Speaking to Gearlog, he said the congestion problem in these areas is primarily owing to their continuing dependence on AT&T's older 1,900MHz 3G network. Since every iPhone user in these cities has to use this frequency, the network is completely overwhelmed and triggers the by now infamous slow speeds, dropped calls and reversions back to 2G that have affected the areas since the iPhone 3G launched in July of last year.

To solve the problem, AT&T is finally adding the 850MHz band to its 3G in these cities and is simultaneously adding 2,100 extra cell stations plus improving the underlying bandwidth for those stations. All three should give iPhones much more headroom. Outside of Spiegel's comments, it's also known that the lower frequency should provide better overall range as well as improved penetration indoors, where 1,900MHz frequencies often break up.

Poor 3G speeds have quickly become a central problem for AT&T in the past year and have proven a liability as many other countries have gone without similar slowdowns. Even outside of major hubs, many customers have sued AT&T alleging that it has deliberately misled Americans by making speed claims it could never match.

Palm Pre may have topped 150,000 sales, 1,000,000 app downloads

Apple wasn't the only company to hear good news on Wednesday as RBC Capital Markets analyst Mike Abramsky estimated that Palm has had banner sales of its multi-touch Pre phone less than three weeks after it first appeared in stores.

In an investor's note, Abramsky observed that most Sprint stores are still selling out of Pres each day even though many of these are restocked daily with new units. That in turn led to the RBC analyst increasing an estimate for sales so far by another 30,000 phones to reach 150,000. He also increased his prediction for the quarter from 470,000 to 550,000 Pres and now sees Palm shipping 4.1 million phones of any type in its fiscal 2010, and 6.5 million by 2011; both are significant leaps up from 3.2 million and 4.6 million each year.

While the Pre will shoulder much of the load for early successes, the researcher believes growth will only accelerate as Palm adds more carriers in coming months, such as Bell Canada and, in 2010, Verizon. Abramsky further trusts in rumors that a Centro-sized phone known as the Eos will go on sale late this year for other US carriers, including AT&T, at a $99 price low enough to draw in additional customers.

The 150,000 mark is a far cry from Apple's 1 million iPhone 3GS shipments but is strong for Palm, whose sales have rapidly declined as it has depended on faltering sales of PalmOS and Windows Mobile phones.

Simultaneously, though, the company has had good news on the software front courtesy of mobile ad firm Medialets, who noted on Wednesday that Palm's App Catalog had topped 1 million downloads. Again, the number pales in comparison to those for the iPhone App Store, which reached 10 million in just its opening weekend.

The feat is nonetheless impressive as Palm not only has far fewer phones on the market than Apple did at the time but has had far fewer apps: just 30 webOS apps were available at the time the millionth download was recorded.

....

Aim of the exercise: Reproduce the stretch of the tech news passage from "The 150,000 mark" through "Windows Mobile phones." word for word. The material that comes next has no connection to the tech news passage.

Collected data:
....

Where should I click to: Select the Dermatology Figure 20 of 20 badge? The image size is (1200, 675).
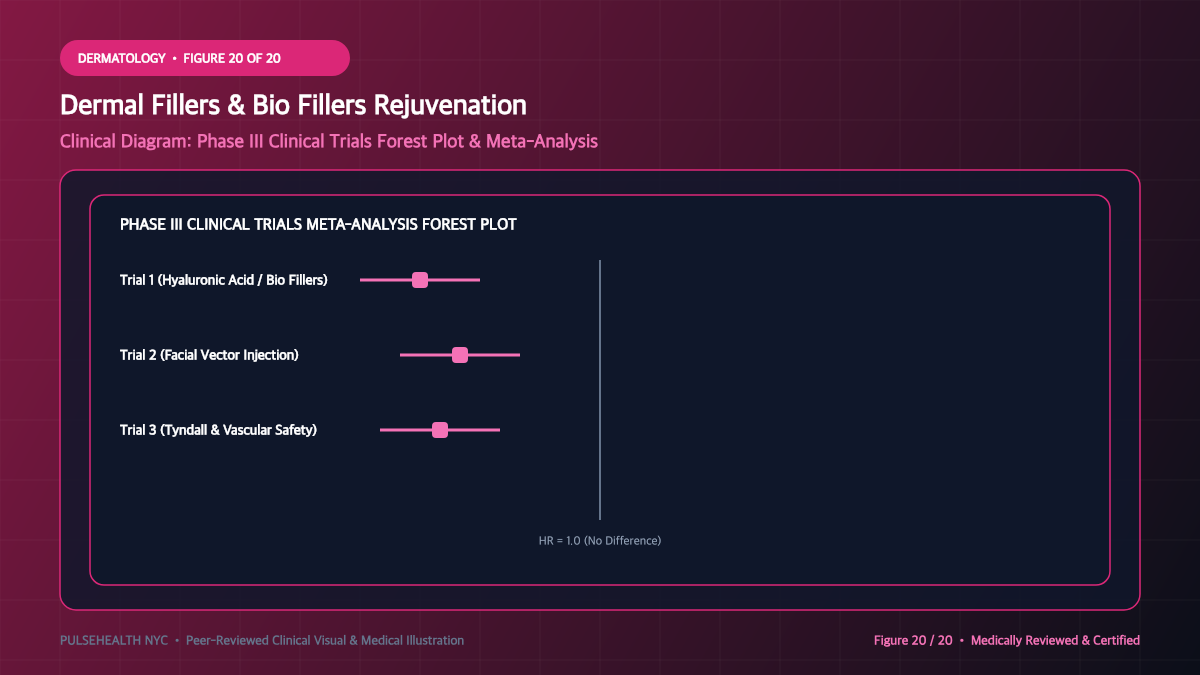(205, 58)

....

Your response:
The 150,000 mark is a far cry from Apple's 1 million iPhone 3GS shipments but is strong for Palm, whose sales have rapidly declined as it has depended on faltering sales of PalmOS and Windows Mobile phones.